Becoming Through the Wound

Lingyi Li

Advisor: Theo Ellin Ballew

A digital film where voguing gestures inhabit scarred, prosthetic queer bodies, exploring survival, transformation, and the memory of wounds.

Project Website Presentation
Becoming Through Gestures

Project Description

Becoming Through the Wound is a digital film that explores the queer body as a site of transformation, memory, and survival. Using motion capture of voguing, an expressive dance form rooted in queer and ballroom culture, I capture gestures carried into a digital figure whose skin bears scars, metal structures, and traces of physical intervention. The body exists in a liminal space where it fractures, reforms, and resists erasure. The film moves between personal and collective histories, drawing from my early experience with surgical injury and the visual language of queer artists during the AIDS crisis. Through layered textures, synthetic prosthetic forms, and voguing gestures, the work reimagines the digital body as both an archive and a living choreography.

Technical Details

Motion capture data of voguing movements recorded with OptiTrack and Manus.

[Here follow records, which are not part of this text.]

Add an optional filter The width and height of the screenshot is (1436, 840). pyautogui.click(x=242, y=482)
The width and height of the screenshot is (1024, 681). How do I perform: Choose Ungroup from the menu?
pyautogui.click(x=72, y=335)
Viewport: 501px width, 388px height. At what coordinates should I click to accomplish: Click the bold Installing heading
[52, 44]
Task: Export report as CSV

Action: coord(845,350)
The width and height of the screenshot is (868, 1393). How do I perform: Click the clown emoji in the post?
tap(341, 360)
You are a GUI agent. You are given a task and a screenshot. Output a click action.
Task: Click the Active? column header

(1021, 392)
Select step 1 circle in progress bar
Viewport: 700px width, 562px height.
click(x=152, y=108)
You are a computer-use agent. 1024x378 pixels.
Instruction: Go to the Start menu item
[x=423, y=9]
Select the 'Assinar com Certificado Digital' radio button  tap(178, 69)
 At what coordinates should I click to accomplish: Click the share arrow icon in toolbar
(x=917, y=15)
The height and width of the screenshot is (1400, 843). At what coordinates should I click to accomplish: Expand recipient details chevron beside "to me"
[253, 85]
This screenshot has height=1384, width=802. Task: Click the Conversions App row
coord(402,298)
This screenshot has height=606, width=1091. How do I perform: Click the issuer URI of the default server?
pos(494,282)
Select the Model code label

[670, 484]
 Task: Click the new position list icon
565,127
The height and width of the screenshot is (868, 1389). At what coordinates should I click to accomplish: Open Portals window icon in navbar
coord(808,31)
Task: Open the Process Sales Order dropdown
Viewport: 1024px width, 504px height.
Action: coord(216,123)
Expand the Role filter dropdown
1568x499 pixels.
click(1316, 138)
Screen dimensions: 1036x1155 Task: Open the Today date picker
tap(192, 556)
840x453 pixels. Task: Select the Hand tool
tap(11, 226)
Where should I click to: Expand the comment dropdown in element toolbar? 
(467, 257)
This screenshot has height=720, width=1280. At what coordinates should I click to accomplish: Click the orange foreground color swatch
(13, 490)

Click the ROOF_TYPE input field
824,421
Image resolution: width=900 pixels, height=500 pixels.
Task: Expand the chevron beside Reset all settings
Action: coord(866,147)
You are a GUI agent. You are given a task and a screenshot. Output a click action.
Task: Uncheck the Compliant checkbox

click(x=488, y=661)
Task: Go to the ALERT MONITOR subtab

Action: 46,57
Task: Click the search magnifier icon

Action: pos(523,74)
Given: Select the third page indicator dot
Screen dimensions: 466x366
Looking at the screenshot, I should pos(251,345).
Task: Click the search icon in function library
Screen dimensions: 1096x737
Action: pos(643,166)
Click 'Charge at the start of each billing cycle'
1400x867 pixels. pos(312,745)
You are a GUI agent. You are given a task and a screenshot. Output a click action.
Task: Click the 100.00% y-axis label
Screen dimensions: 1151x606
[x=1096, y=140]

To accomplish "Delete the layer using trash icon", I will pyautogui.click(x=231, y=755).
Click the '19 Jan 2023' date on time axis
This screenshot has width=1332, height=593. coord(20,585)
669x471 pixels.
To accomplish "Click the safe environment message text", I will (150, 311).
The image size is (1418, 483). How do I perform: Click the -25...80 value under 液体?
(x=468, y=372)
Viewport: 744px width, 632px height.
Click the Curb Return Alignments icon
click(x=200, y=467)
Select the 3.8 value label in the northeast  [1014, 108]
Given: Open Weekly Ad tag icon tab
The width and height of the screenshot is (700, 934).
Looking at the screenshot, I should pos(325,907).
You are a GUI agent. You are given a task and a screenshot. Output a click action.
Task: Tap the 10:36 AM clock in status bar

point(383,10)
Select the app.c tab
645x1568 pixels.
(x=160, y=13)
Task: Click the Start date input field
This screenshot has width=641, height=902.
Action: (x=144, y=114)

Custom MetaHuman figures modified with prosthetic elements and scar textures.

Skin surfaces created and painted in Substance Painter.

Animation and scene rendered in Unreal Engine.

Final film presented on dual suspended monitors mounted on medical monitor arms.

Research/Context

My project builds on both personal experience and collective queer history. It begins with my sensitivity to skin, shaped by an early surgical injury that made me more aware of the body as a site of sensation, transformation, and vulnerability.

Inspired by artists like Hannah Levy and Ivana Bašić, I explored the tension between synthetic structures and organic flesh, designing a digital figure marked by prosthetic interventions and scars.

At the same time, I looked to the collective scars of queer history—particularly how artists like Robert Mapplethorpe, Jimmy DeSana, and David Wojnarowicz confronted loss, erasure, and survival during the AIDS crisis.

Within this context, voguing became central to my work: not just as dance, but as a form of embodied resistance, a language of survival written through gesture.

Together, these references frame my work as a digital reflection on scarred bodies, queer survival, and the ongoing process of becoming.